*Texto fornecido*:

Ex-administradores do Opart acusam ministra da Cultura de “omissões”, indecisões e “cobardia”

A pedido do Bloco de Esquerda, o conselho de administração que Graça Fonseca substituiu há uma semana esteve no Parlamento para explicar o diferendo laboral no Opart. E não poupou críticas à tutela.

Foto
Carlos Vargas cessou funções como presidente da administração do Opart a 4 de Julho NUNO FERREIRA SANTOS

O ex-presidente do conselho de administração do Organismo de Produção Artística (Opart), Carlos Vargas, acusou esta tarde a ministra da Cultura, Graça Fonseca, de ter contribuído para a situação de “instabilidade e insegurança absolutamente insuportáveis” que desembocou na greve dos trabalhadores do Teatro Nacional de São Carlos (TNSC) e da Companhia Nacional de Bailado (CNB). As "sucessivas omissões e ausências de decisão” da actual titular da pasta, tal como dos seus antecessores, criaram “um vácuo de poder”, sublinhou no Parlamento, reiterando que, ao contrário do que afirmaram a ministra e a sua secretária de Estado, o órgão a que presidiu agiu sempre no respeito pelas normas legais em vigor e em rigorosa obediência às instruções da tutela.

*Entradas listadas*:

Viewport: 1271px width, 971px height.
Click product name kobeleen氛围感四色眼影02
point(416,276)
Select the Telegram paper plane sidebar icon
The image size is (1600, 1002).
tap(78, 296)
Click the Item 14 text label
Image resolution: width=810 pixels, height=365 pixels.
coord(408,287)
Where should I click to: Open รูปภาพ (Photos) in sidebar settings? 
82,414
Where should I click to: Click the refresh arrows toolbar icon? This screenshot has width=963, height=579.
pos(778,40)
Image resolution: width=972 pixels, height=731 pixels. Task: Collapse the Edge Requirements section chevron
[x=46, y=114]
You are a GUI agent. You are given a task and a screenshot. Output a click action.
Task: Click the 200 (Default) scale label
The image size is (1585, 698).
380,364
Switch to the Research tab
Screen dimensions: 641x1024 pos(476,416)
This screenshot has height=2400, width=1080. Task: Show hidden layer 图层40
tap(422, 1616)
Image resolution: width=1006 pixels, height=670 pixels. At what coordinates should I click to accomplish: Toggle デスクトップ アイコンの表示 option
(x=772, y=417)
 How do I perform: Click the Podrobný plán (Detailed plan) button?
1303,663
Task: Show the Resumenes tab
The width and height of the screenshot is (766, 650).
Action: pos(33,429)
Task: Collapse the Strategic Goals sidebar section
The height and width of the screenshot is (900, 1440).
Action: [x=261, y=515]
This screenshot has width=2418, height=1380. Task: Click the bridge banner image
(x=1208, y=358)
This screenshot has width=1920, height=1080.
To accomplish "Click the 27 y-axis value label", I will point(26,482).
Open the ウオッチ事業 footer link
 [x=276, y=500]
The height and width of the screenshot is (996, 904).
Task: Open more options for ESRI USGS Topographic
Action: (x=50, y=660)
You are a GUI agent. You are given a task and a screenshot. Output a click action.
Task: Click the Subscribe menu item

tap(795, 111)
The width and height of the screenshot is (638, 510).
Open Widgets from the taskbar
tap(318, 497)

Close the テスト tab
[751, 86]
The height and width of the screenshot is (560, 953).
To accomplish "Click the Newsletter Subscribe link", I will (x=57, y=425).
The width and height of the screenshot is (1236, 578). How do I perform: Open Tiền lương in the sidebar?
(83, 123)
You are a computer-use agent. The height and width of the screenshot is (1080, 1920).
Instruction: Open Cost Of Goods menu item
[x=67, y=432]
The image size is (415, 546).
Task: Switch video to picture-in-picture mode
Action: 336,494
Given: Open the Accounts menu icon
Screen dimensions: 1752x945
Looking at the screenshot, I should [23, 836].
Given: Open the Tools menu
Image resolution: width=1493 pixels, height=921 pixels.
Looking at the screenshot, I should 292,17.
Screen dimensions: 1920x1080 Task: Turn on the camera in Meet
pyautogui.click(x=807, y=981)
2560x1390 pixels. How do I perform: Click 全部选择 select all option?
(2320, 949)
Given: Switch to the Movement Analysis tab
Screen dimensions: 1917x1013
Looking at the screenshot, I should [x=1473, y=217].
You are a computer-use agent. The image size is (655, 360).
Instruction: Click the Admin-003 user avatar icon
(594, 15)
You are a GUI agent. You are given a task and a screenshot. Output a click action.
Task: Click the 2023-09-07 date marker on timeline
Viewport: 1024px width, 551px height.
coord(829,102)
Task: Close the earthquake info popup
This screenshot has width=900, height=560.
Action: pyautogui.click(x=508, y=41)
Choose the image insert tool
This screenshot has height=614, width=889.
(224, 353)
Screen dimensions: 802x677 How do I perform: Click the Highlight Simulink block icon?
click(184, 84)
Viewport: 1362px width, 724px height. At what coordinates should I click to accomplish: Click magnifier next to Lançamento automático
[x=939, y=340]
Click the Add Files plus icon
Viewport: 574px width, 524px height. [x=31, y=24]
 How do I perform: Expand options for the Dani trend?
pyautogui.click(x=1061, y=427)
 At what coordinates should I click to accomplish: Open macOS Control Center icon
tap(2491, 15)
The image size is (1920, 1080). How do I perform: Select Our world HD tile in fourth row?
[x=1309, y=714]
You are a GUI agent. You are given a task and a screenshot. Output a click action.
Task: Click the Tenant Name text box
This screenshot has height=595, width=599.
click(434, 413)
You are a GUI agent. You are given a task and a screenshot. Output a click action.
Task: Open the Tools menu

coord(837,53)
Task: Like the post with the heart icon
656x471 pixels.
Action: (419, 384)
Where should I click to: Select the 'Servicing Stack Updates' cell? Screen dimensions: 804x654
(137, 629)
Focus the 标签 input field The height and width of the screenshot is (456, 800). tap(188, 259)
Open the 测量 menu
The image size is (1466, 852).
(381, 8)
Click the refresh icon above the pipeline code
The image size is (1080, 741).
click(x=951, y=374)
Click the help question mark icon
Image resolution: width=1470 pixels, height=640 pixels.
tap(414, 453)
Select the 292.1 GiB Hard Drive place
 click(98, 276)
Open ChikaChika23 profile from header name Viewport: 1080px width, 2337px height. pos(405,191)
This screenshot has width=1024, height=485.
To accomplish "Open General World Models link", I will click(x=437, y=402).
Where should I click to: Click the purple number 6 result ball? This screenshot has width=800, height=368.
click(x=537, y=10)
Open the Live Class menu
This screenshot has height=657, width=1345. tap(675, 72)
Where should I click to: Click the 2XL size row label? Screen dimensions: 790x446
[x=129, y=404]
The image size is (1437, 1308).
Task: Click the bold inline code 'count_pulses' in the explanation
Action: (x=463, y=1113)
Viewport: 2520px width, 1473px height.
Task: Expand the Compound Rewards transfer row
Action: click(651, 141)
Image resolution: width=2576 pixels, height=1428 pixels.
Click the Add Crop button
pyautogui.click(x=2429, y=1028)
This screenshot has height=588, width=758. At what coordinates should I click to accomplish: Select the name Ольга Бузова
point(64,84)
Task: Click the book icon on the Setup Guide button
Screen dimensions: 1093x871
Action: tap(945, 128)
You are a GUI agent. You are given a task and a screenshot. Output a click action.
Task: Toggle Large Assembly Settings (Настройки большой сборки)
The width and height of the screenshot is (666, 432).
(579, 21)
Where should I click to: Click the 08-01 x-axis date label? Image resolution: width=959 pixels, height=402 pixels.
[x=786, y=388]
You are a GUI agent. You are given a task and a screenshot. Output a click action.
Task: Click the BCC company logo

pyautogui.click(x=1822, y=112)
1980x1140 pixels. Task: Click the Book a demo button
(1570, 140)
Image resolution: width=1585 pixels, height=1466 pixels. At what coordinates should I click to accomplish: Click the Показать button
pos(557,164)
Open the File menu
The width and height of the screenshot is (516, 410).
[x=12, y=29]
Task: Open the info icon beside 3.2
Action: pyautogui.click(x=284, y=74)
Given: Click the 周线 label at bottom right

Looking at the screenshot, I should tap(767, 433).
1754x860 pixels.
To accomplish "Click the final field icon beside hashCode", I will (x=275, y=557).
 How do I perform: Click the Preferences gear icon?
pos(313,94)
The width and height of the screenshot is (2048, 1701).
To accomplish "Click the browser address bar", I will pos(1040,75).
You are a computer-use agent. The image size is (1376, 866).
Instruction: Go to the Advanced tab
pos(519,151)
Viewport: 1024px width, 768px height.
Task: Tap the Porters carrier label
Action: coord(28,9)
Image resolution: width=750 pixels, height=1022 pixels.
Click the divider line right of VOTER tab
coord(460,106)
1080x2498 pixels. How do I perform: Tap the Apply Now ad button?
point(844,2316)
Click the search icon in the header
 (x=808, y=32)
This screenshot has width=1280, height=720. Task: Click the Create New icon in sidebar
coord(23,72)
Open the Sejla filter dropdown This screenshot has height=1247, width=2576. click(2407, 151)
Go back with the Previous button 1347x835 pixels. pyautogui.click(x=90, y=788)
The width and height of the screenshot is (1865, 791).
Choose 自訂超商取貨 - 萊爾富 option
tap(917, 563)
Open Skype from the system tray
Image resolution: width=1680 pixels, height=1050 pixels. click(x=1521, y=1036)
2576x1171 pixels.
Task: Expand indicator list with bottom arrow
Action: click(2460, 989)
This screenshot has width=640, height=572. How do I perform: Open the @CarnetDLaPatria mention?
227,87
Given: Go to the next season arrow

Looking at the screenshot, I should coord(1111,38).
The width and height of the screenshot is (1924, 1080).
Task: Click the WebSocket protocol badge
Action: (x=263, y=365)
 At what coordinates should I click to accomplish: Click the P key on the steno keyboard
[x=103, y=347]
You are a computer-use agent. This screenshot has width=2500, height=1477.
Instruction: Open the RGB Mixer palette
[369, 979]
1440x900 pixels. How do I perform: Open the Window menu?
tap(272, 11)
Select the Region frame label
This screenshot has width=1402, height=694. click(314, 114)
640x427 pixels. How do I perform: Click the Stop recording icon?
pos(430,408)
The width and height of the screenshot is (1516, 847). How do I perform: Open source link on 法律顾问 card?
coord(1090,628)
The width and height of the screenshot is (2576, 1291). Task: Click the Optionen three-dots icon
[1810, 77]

*Pedido A*:
Transcreva textualmente o trecho do texto sobre o Opart que começa em "O ex-presidente do" e prossegue até "instruções da tutela.".
*Pedido B*:
Indique se cada afirmação concorda com o texto sobre o Opart. Responda sim ou não e cite literalmente as palavras do texto que decidem a resposta: (i) Carlos Vargas deixou a presidência da administração do Opart a 4 de Julho; (ii) a ida dos ex-administradores ao Parlamento foi pedida pelo Partido Socialista; (iii) Carlos Vargas afirmou que o órgão a que presidiu agiu sempre no respeito pelas normas legais.
As entradas não têm qualquer relação com o texto.

*Resposta A*:
O ex-presidente do conselho de administração do Organismo de Produção Artística (Opart), Carlos Vargas, acusou esta tarde a ministra da Cultura, Graça Fonseca, de ter contribuído para a situação de “instabilidade e insegurança absolutamente insuportáveis” que desembocou na greve dos trabalhadores do Teatro Nacional de São Carlos (TNSC) e da Companhia Nacional de Bailado (CNB). As "sucessivas omissões e ausências de decisão” da actual titular da pasta, tal como dos seus antecessores, criaram “um vácuo de poder”, sublinhou no Parlamento, reiterando que, ao contrário do que afirmaram a ministra e a sua secretária de Estado, o órgão a que presidiu agiu sempre no respeito pelas normas legais em vigor e em rigorosa obediência às instruções da tutela.

*Resposta B*:
(i) Sim: "Carlos Vargas cessou funções como presidente da administração do Opart a 4 de Julho".
(ii) Não: "A pedido do Bloco de Esquerda".
(iii) Sim: "o órgão a que presidiu agiu sempre no respeito pelas normas legais em vigor".